The Centers for Medicare and Medicaid Services is now in the process of proposing new rules that would bar hospitals from performing what the administration describes as sex-rejecting procedures on children under age 18 as a condition of participation in Medicare and Medicaid programs. Nearly all U.S. hospitals participate in Medicare and Medicaid. HHS said that “this action is designed to ensure that the U.S. government will not be in business with organizations that intentionally or unintentionally inflict permanent harm on children.”

Health and Human Services Secretary Robert F. Kennedy Jr. released a statement alongside the announcement.

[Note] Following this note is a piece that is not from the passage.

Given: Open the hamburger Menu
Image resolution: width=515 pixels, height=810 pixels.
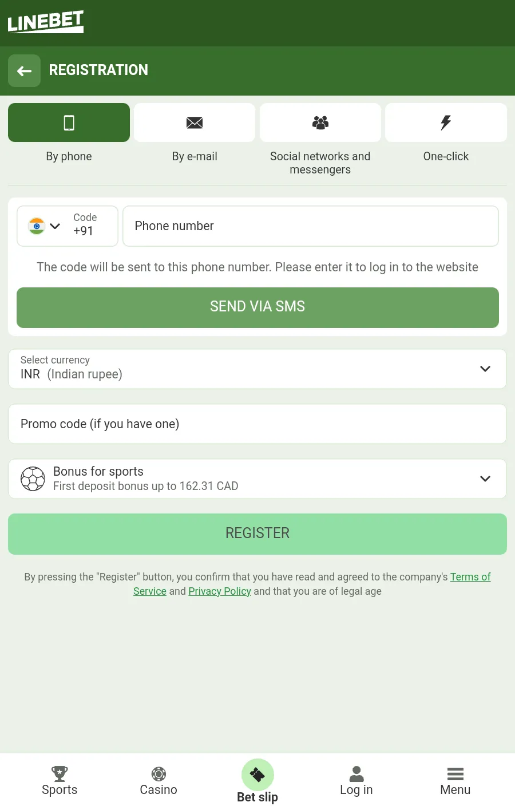Looking at the screenshot, I should point(455,774).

“Under my leadership, and answering President Trump’s call to action, the federal government will do everything in its power to stop unsafe, irreversible practices that put our children at risk,” Kennedy said. “This administration will protect America’s most vulnerable. Our children deserve better — and we are delivering on that promise.”

Those claims stand in direct opposition to the positions of most major medical and healthcare organizations.

The American Medical Association, the nation’s largest and most influential physician organization, has repeatedly opposed measures that restrict access to trans healthcare.

“The AMA supports public and private health insurance coverage for treatment of gender dysphoria and opposes the denial of health insurance based on sexual orientation or gender identity,” a statement on the AMA’s website reads. “Improving access to gender-affirming care is an important means of improving health outcomes for the transgender population.”

Jennifer Levi, senior director of transgender and queer rights at GLBTQ Legal Advocates and Defenders, warned the proposed changes would cause significant harm.

“Parents of transgender children want what all parents want: to see their kids thrive and get the medical care they need. But this administration is putting the government between patients and their doctors. Parents witness every day how their children benefit from this care — care backed by decades of research and endorsed by major medical associations across the country. These proposed rules are not based on medical science. They are based on politics. And if allowed to take effect will serve only to drive up medical costs, harm vulnerable children, and deny families the care their doctors say they need. These rules elevate politics over children — and that is profoundly unAmerican.”

Human Rights Campaign President Kelley Robinson echoed Levi’s sentiments.

“The Trump administration is relentless in denying health care to this country, and especially the transgender community. Families deserve the freedom to go to the doctor and get the care that they need and to have agency over the health and wellbeing of their children,” Robinson said. “But these proposed actions would put Donald Trump and RFK Jr. in those doctor’s offices, ripping health care decisions from the hands of families and putting it in the grips of the anti-LGBTQ+ fringe. Make no mistake: these rules aim to completely cut off medically necessary care from children no matter where in this country they live. It’s the Trump administration dictating who gets their prescription filled and who has their next appointment canceled altogether.

The announcement comes just days after U.S. Rep. Marjorie Taylor Greene (R-Ga.) advanced legislation in Congress that would make it a felony to provide gender-affirming care to a child.